*Task instructions*
The required result is every line of the records that includes "computer".

*Exercise input*
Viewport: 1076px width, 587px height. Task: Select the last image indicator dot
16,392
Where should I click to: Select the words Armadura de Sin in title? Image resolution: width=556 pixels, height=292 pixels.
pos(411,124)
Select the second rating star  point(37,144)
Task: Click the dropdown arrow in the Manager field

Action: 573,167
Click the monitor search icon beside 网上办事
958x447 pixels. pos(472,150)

...

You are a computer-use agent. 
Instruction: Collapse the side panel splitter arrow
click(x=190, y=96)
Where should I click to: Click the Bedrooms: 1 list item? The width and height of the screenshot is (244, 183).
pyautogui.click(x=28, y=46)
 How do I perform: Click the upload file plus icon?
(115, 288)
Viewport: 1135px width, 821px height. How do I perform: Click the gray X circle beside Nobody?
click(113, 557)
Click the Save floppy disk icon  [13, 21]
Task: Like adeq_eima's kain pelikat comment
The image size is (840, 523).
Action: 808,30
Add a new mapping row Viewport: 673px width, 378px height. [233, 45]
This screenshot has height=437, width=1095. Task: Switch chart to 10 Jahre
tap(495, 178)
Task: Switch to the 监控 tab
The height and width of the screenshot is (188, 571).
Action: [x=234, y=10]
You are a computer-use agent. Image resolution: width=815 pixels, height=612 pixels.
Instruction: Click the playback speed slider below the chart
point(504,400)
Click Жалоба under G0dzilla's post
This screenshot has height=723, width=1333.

--

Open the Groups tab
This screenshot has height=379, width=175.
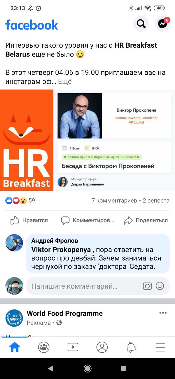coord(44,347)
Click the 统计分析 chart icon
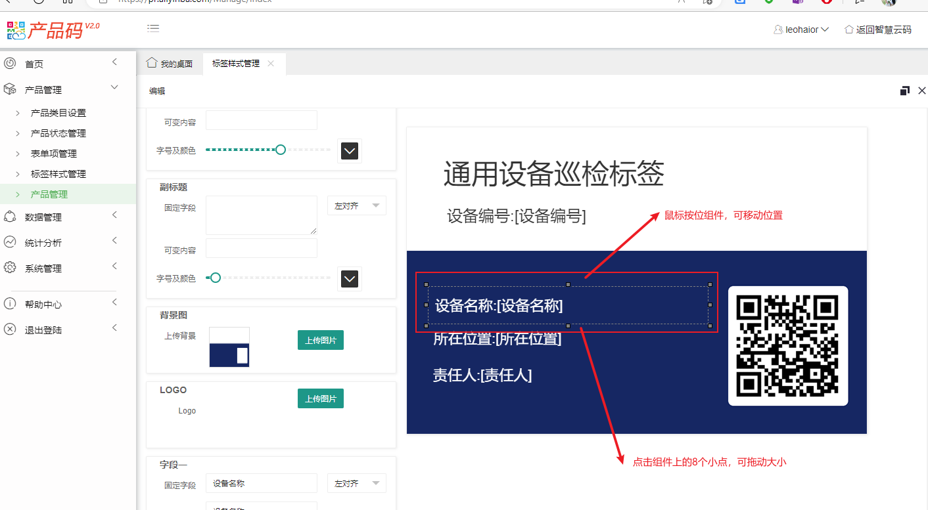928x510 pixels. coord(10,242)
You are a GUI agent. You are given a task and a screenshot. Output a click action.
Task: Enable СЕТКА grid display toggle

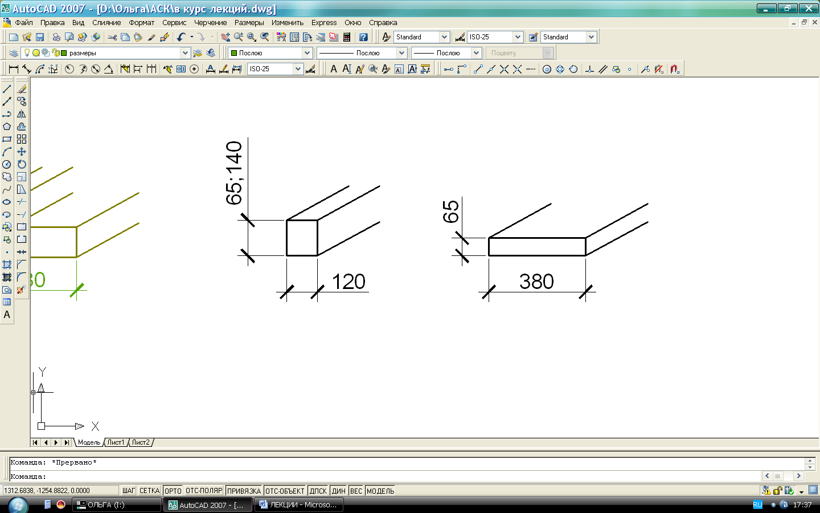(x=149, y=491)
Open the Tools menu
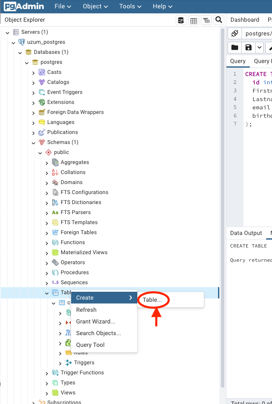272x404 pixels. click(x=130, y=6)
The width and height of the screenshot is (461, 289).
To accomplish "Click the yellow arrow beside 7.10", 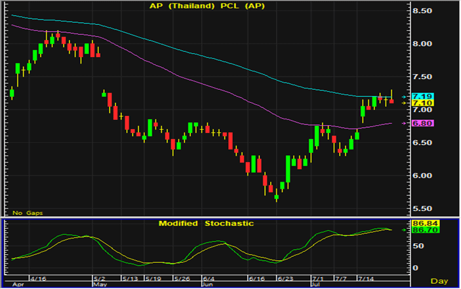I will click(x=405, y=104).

*Output*
You are a computer-use agent. 
You are a computer-use agent. Image resolution: width=815 pixels, height=612 pixels.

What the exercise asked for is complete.